### Passage to read
Estimating cost of pothole repair from digital images using Stereo Vision and Artificial Neural Network

Edoghogho Olaye; Eriksson Owraigbo; Nosa Bello

doi:10.58190/ijamec.2024.77

Authors

Edoghogho Olaye Department of Computer Engineering, University of Benin, Nigeria https://orcid.org/0000-0001-5144-7839
Eriksson Owraigbo Department of Computer Engineering, University of Benin, Nigeria https://orcid.org/0009-0004-4494-2419
Nosa Bello Department of Electrical/Electronics Engineering, University of Benin, Nigeria https://orcid.org/0009-0003-7831-3066

DOI:

https://doi.org/10.58190/ijamec.2024.77

Abstract

A significant amount of road maintenance cost goes into pothole repairs. The primary cost factors related to potholes are their size and depth, as larger and thicker potholes incur higher repair costs. However, existing methods for estimating pothole repair in developing countries rely on manual size measurements, which is time consuming, labor intensive, subjective and can lead to poor estimation of repair cost. This paper presents a system that can automatically determine the size of potholes from digital images and estimate the cost of repair.

### Information supplied

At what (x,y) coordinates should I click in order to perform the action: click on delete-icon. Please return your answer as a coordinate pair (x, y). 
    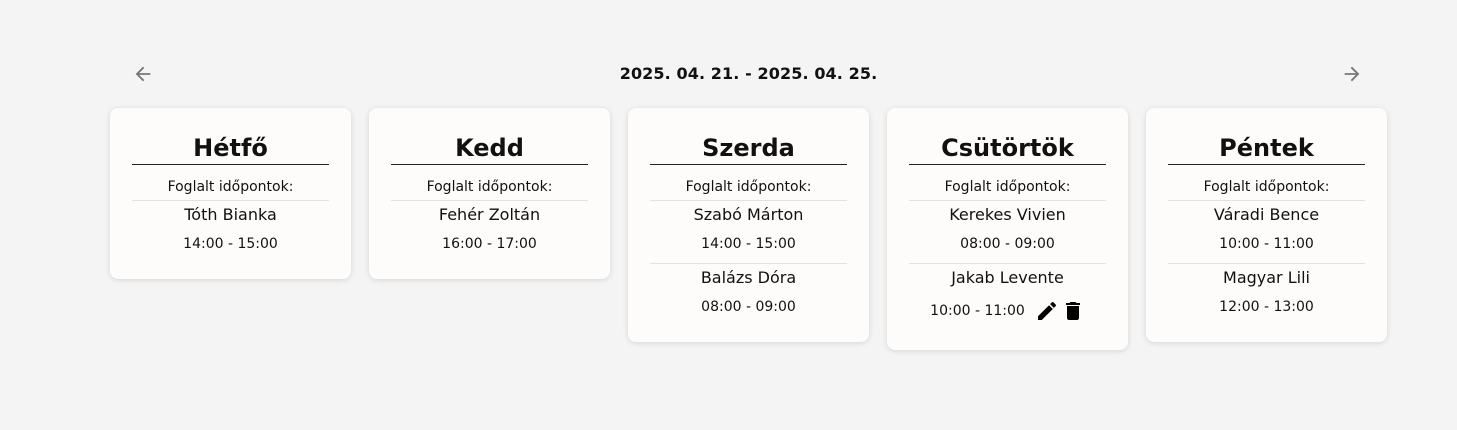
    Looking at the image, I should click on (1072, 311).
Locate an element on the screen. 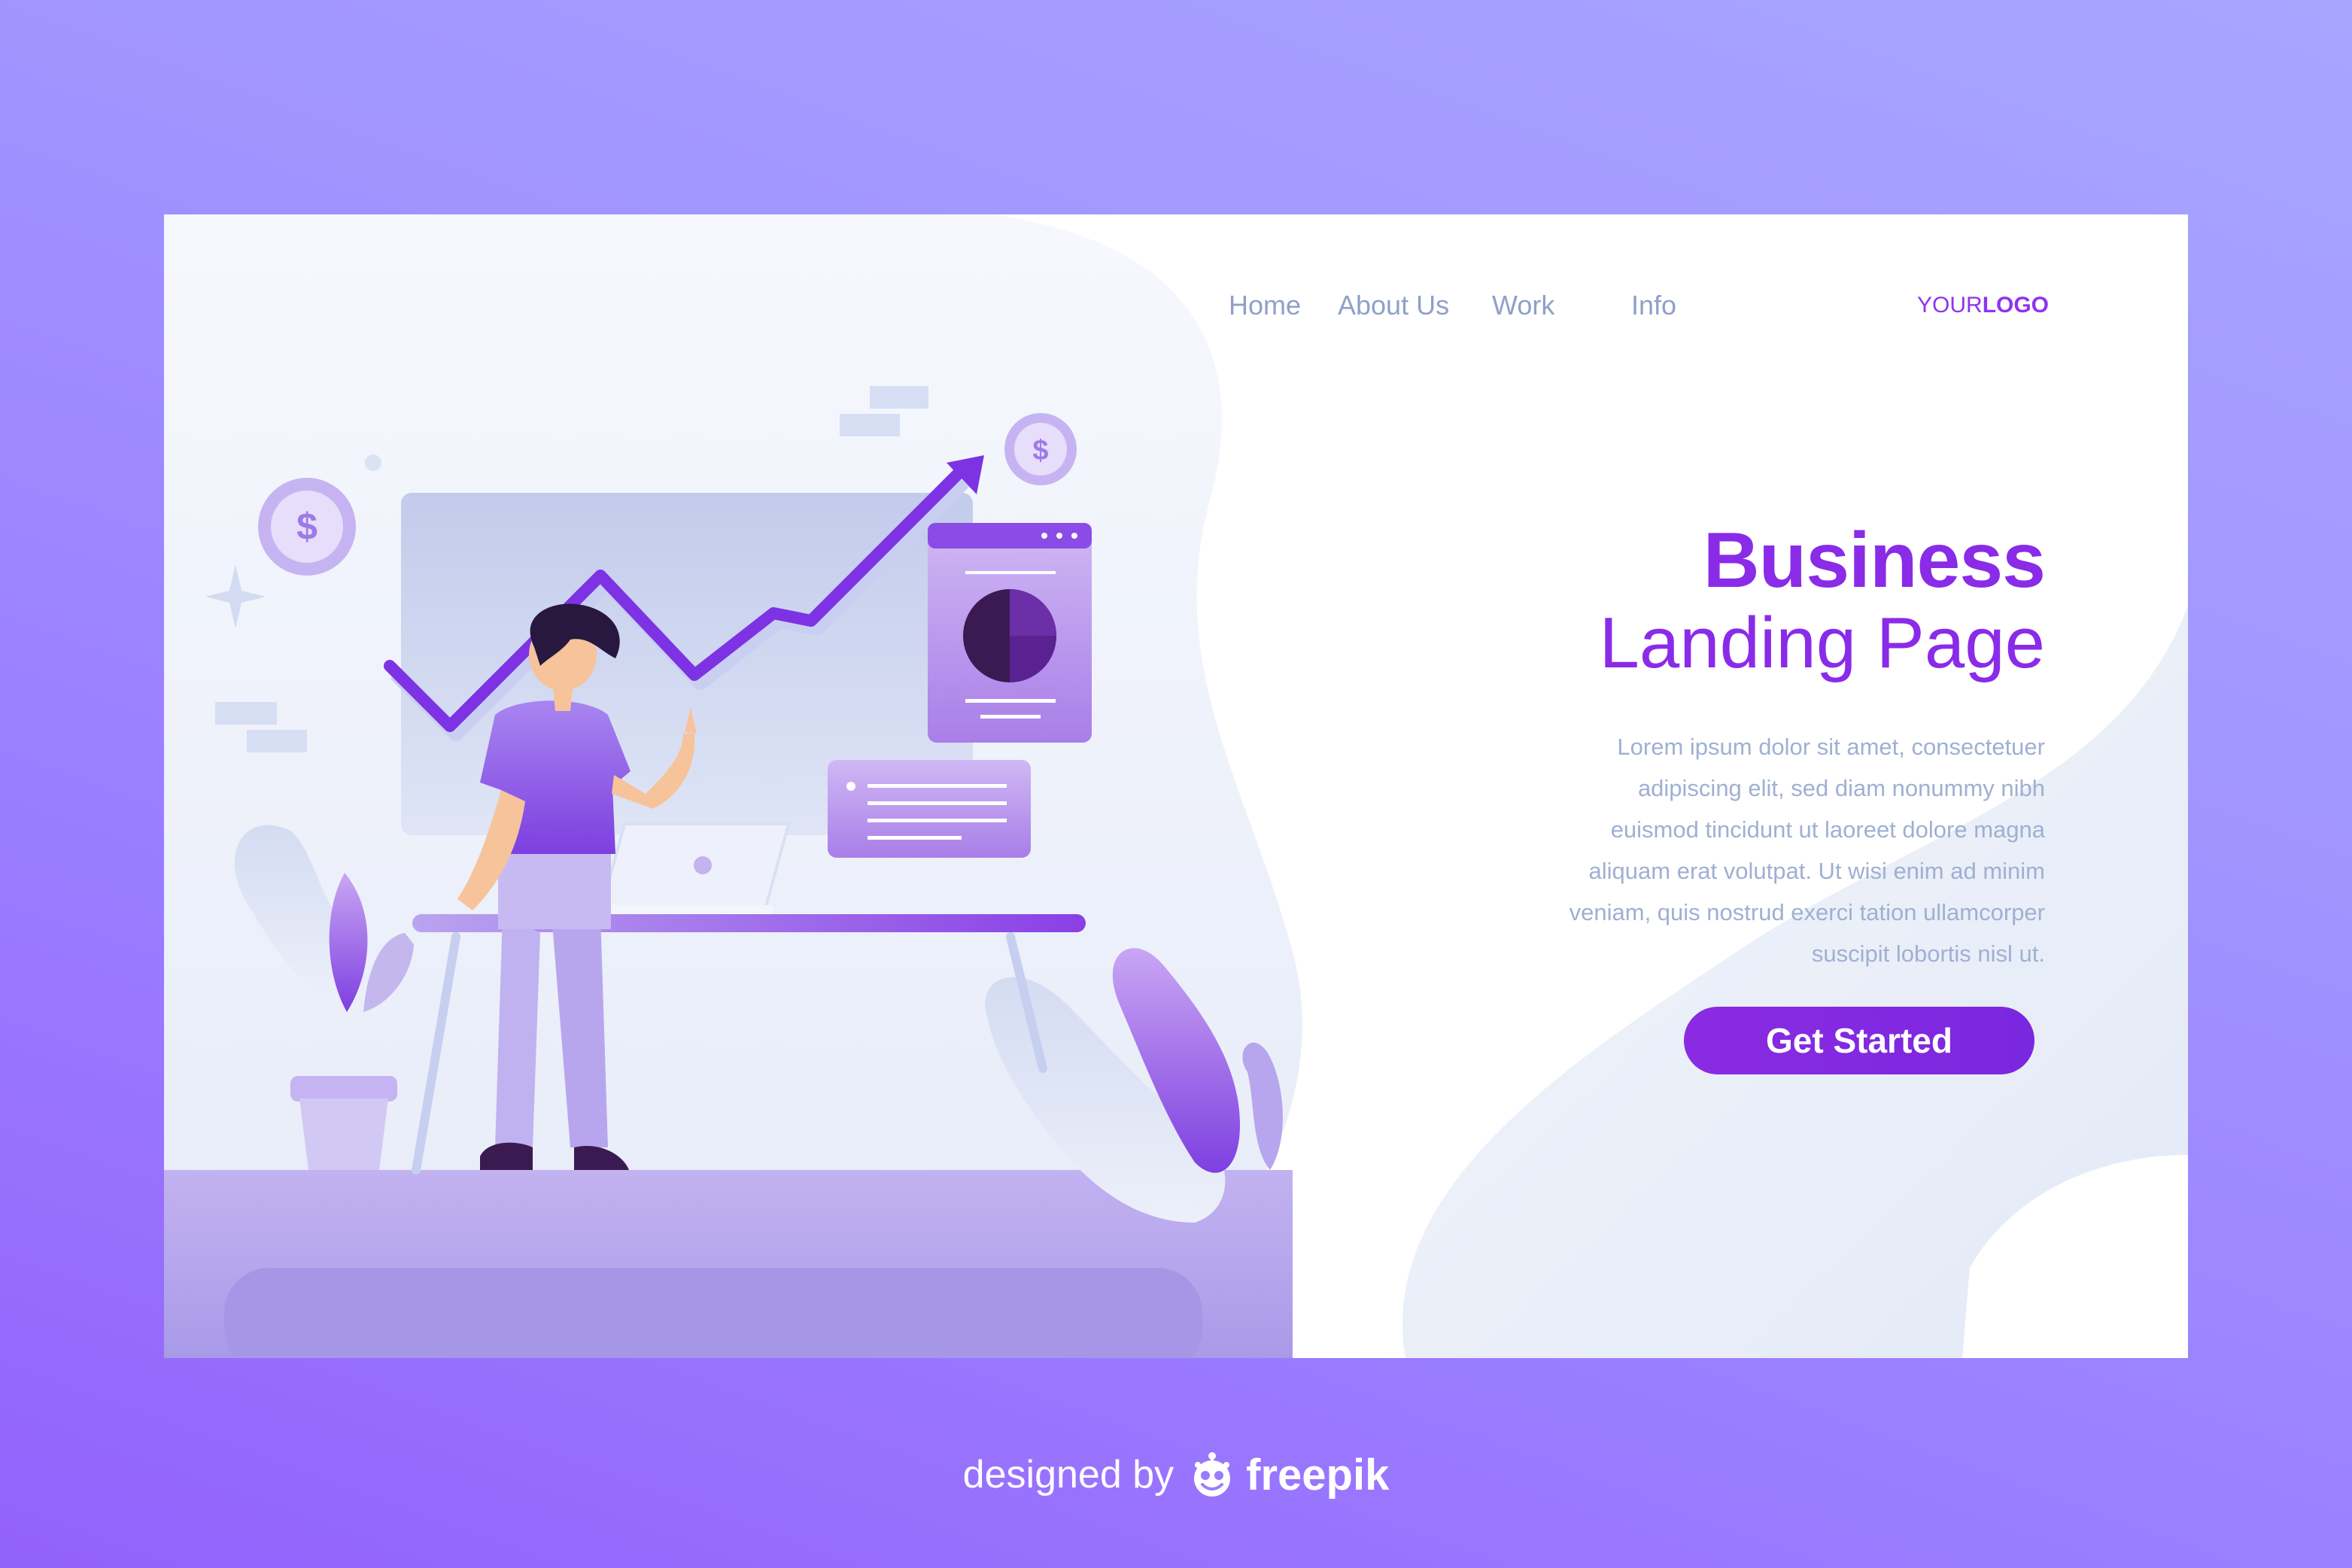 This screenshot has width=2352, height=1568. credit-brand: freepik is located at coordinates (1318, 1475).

### Work instruction
Pick up the abstract on estimating pothole repair costs from images right after its last sentence, and carry it forward.

### Exercise result
In this study, the stereo vision method was used to automatically estimate the depths of potholes from digital camera images. A feed-forward backward propagation Artificial Neural Network (ANN) was trained using pothole images acquired using mobile phones. The predicted depths and sizes of the potholes were then used to estimate the quantity of materials required to fill the potholes and subsequently, the cumulative cost of repair. Marking out and manual size measurements were performed for twenty randomly selected potholes in the Ugbowo Campus of the University of Benin, Nigeria. These measurements were compared against the estimated sizes of potholes predicted by the ANN model. A system was developed to automatically compute these material costs and considering other cost components such as transportation, labor, and equipment.

Results obtained showed that the mean errors for depth, width and height estimates were 3.403%, 3.789% and 5.2617% respectively. Consequently, the developed system correctly estimated the cost of repair of the potholes considered in this study. A significant contribution of the paper is the speed and convenience of acquiring pothole data using a mobile phones without the need for on spot assessment of potholes or use of relatively more expensive stereoscopic camera setup.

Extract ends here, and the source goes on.